[Records excerpted from a collection]

━━━━━━━━━━

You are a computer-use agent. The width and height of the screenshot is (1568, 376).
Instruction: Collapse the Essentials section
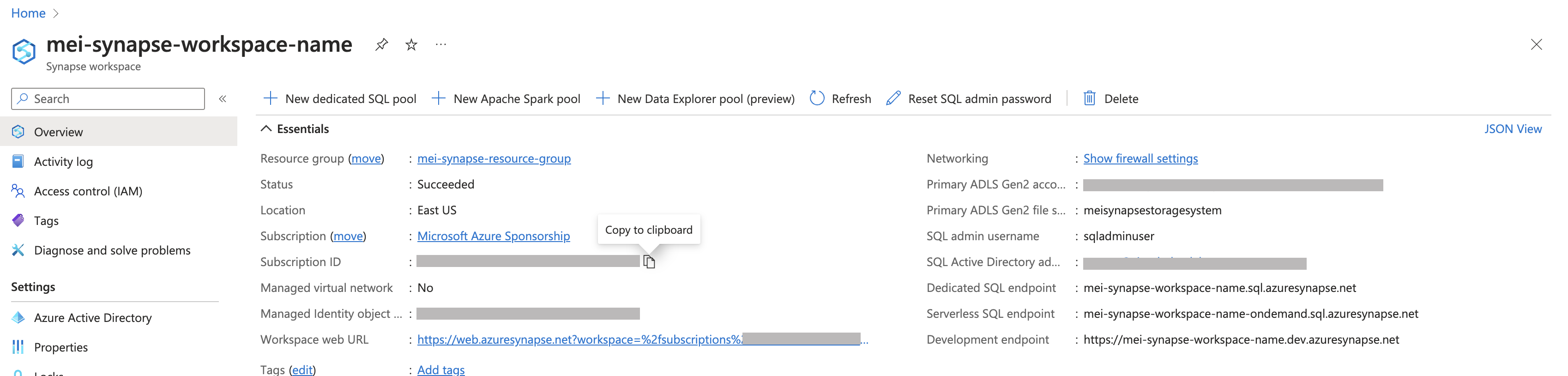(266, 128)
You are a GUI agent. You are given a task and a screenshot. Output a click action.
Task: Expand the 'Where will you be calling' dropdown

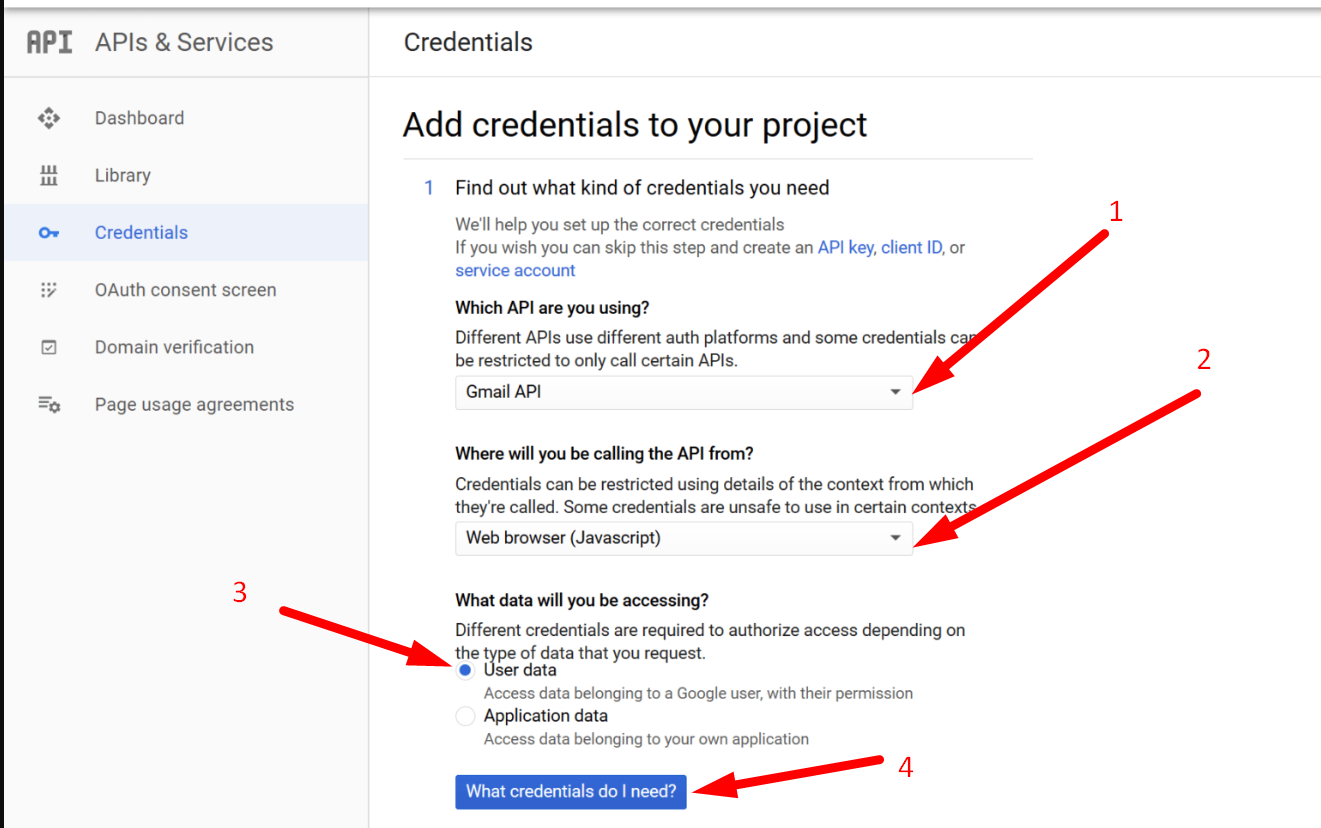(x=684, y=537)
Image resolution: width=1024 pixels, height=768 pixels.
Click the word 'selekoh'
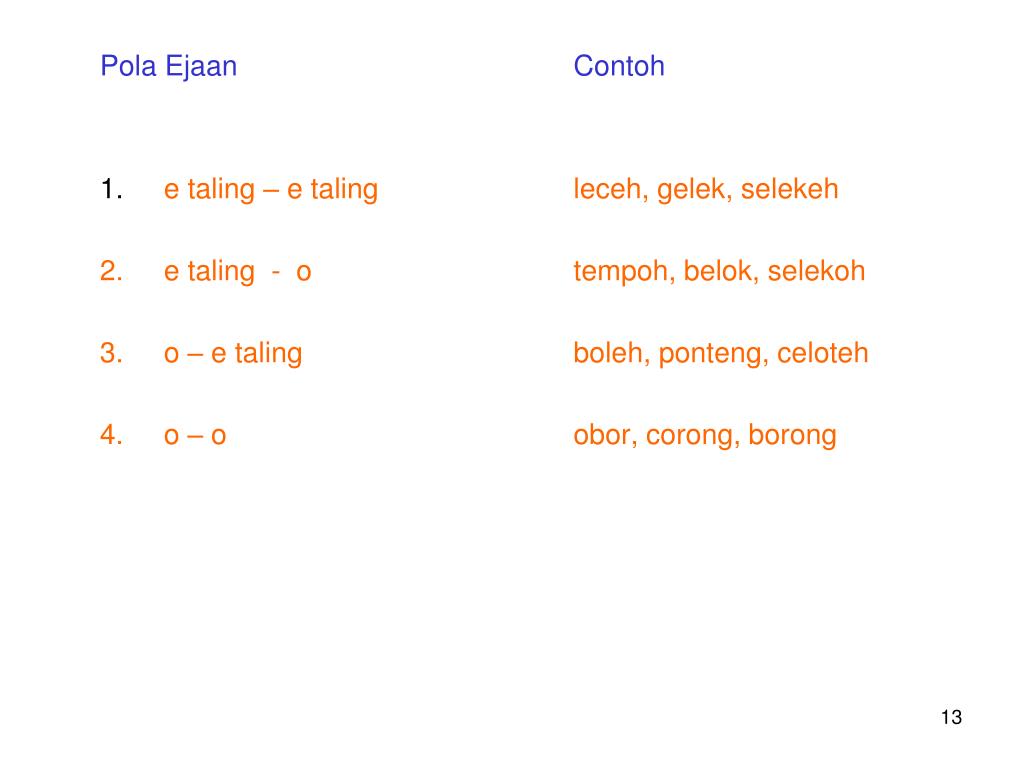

━━━━━━━━━━

* **Aim of the task**
Scan the data above and report each line in which "agent" is present.

* **Output**
You are a computer-use agent. The width and height of the screenshot is (1568, 376).
You are a GUI agent. You are given a task and a screenshot. Output a click action.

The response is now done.